§ **Provided text**

□ □ □ □ □ □ □

The growing incidence of life-threatening infections caused by multiantibiotic-resistant gram-positive (Gr+) pathogens (such as Staphylococcus aureus and Enterococcus species) is a major problem in modern health care facilities (22). Methicillin-resistant S. aureus (MRSA) has become prominent as a cause of hospital-acquired (nosocomial) infections. Vancomycin remains the main antibacterial drug available for treatment of MRSA infections (19). Nevertheless, it is becoming apparent that high-level resistance to vancomycin is beginning to develop even among the staphylococci (1, 7). The presence of vancomycin-intermediate S. aureus (1) and now even vancomycin-resistant S. aureus has been reported (7). In the last decade, a rise in rates of resistance among enterococci (such as vancomycin-resistant enterococci [VRE]) has been observed as well (13, 18), with VRE accounting for at least 16% of all nosocomial enterococcal infections (15).
New antibacterial targets and agents are needed to combat this growing antibiotic resistance problem. A promising and unexploited target is replication-specific DNA polymerase IIIC (Pol IIIC), an enzyme product of the polC gene (8, 17). Pol IIIC is found only in Gr+ bacteria with low G+C contents, including Staphylococcus, Enterococcus, Streptococcus, Bacillus, and Listeria species (3, 12). This enzyme is not found in Gr+ bacteria with high G+C contents such as Mycobacterium and Corynebacterium species or in any of the gram-negative (Gr−) organisms (12). We have targeted Pol IIIC for three reasons. First, it is essential for bacterial DNA replication; when its action is blocked, chromosomal DNA fails to replicate and the bacterium dies. Accordingly, Pol IIIC inhibitors are bactericidal (20, 24). Second, the structure of Pol IIIC is highly conserved among Gr+ bacteria (12), suggesting that an effective Pol III inhibitor would display activity against a broad array of clinically relevant Gr+ pathogens. Third, the active site of Pol IIIC is unique in that it has been shown to bind specifically to the small-molecule inhibitors of the 6-anilinouracil (AU) family of inhibitors (6). The AUs act through their capacity to mimic the guanine moiety of dGTP by forming base pairs with an unpaired cytosine on the DNA template (Fig. 1A). The aryl domain of AUs is available to bind to Pol IIIC; the domain then sequesters the enzyme into a nonproductive complex with template primer DNA (5) (Fig. 1B).
FIG. 1.
Mechanisms of action of AU compounds. (A) Structure of HBEMAU with base pairing and aryl domains indicated. (B) Schematic of the inactive complex formed by the AU compounds with the polymerase and DNA template-primer.

□ □ □ □ □ □ □

§ **Dataset excerpts**
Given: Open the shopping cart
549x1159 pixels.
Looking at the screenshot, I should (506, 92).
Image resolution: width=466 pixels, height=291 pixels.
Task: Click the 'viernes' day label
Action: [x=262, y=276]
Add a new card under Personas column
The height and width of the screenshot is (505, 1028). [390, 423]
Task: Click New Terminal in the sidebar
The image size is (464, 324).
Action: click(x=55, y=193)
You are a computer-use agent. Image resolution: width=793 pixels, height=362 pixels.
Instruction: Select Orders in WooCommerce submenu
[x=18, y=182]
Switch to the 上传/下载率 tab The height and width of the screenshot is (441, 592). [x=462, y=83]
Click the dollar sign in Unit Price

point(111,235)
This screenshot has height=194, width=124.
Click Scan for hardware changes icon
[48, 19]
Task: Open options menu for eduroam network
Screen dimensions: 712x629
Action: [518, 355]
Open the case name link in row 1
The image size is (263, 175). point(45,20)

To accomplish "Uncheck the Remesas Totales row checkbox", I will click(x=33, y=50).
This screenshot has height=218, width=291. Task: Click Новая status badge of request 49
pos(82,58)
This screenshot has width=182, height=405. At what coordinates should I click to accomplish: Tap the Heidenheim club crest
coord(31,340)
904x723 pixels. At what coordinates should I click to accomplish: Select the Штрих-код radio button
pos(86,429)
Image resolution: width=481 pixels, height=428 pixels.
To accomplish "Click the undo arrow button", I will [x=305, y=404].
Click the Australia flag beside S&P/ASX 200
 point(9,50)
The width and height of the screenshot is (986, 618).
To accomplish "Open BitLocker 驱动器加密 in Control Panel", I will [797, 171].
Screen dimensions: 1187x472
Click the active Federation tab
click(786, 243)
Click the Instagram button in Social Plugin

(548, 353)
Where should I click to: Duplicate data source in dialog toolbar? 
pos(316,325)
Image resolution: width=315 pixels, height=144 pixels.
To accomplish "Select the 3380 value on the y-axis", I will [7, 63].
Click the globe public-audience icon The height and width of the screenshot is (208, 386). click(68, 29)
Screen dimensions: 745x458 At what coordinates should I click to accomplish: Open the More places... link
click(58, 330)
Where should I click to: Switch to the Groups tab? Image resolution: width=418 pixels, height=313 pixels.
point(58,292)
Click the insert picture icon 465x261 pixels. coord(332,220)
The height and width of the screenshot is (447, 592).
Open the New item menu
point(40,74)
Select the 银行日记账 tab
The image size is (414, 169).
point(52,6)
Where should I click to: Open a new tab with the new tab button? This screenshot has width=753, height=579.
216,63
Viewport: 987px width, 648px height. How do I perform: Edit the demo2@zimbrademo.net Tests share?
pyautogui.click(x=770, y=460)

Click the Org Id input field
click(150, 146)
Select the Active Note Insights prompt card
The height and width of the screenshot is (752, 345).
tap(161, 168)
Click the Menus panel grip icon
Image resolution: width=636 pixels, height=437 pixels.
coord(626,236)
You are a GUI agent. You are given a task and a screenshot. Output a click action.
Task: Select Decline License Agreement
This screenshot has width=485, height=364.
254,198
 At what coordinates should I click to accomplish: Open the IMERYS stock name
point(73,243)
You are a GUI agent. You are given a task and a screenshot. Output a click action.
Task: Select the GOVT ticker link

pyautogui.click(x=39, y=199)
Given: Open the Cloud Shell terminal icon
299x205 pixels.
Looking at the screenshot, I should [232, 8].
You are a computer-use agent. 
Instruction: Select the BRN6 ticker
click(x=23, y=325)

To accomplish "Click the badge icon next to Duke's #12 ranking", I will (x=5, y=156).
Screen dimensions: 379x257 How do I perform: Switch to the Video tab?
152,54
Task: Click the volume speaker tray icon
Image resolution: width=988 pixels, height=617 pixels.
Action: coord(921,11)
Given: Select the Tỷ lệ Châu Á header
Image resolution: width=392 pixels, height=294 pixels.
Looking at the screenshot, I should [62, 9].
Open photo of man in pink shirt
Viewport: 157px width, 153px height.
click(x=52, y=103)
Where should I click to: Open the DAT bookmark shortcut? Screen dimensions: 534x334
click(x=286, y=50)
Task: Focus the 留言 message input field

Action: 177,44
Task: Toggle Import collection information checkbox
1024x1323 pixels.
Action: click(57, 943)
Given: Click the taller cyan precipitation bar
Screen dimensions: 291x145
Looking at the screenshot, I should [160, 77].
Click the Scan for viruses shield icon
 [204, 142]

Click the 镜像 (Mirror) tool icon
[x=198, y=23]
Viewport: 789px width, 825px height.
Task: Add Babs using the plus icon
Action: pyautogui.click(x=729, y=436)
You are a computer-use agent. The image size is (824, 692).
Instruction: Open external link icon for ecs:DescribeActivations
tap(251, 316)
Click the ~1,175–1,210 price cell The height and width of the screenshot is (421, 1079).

□ □ □ □ □ □ □

§ **Requirement 1**
In the text on Pol IIIC, rewrite the paragraph that begins "The growing incidence of life-threatening infections" as a short bulleted list that keeps its main facts.
§ **Requirement 2**
Answer these questions from the text on Pol IIIC.
(a) At least what share of all nosocomial enterococcal infections do VRE account for?
(b) Which gene produces Pol IIIC?
(c) Which compound's structure appears in panel (A) of Fig. 1?

§ **Task answer 1**
- Life-threatening infections from multiantibiotic-resistant gram-positive pathogens, such as Staphylococcus aureus and Enterococcus species, are a growing and major problem in modern health care facilities.
- Methicillin-resistant S. aureus (MRSA) has become a prominent cause of hospital-acquired (nosocomial) infections.
- Vancomycin remains the main antibacterial drug for treating MRSA infections.
- High-level vancomycin resistance is beginning to develop among staphylococci, and both vancomycin-intermediate and vancomycin-resistant S. aureus have been reported.
- Over the last decade, resistance among enterococci has also risen, and vancomycin-resistant enterococci (VRE) account for at least 16% of all nosocomial enterococcal infections.

§ **Task answer 2**
(a) At least 16%.
(b) The polC gene.
(c) HBEMAU.